* [GIVEN EXERCISE]: Render the data below as a Markdown table with the columns Row and Entry, numbering each line in order and leaving out any blank lines.
════════════════════
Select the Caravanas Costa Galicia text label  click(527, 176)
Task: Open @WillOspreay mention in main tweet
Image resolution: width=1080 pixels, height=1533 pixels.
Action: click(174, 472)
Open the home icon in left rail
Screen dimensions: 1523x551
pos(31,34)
════════════════════
* [WRITTEN ANSWER]:
| Row | Entry |
|---|---|
| 1 | Select the Caravanas Costa Galicia text label  click(527, 176) |
| 2 | Task: Open @WillOspreay mention in main tweet |
| 3 | Image resolution: width=1080 pixels, height=1533 pixels. |
| 4 | Action: click(174, 472) |
| 5 | Open the home icon in left rail |
| 6 | Screen dimensions: 1523x551 |
| 7 | pos(31,34) |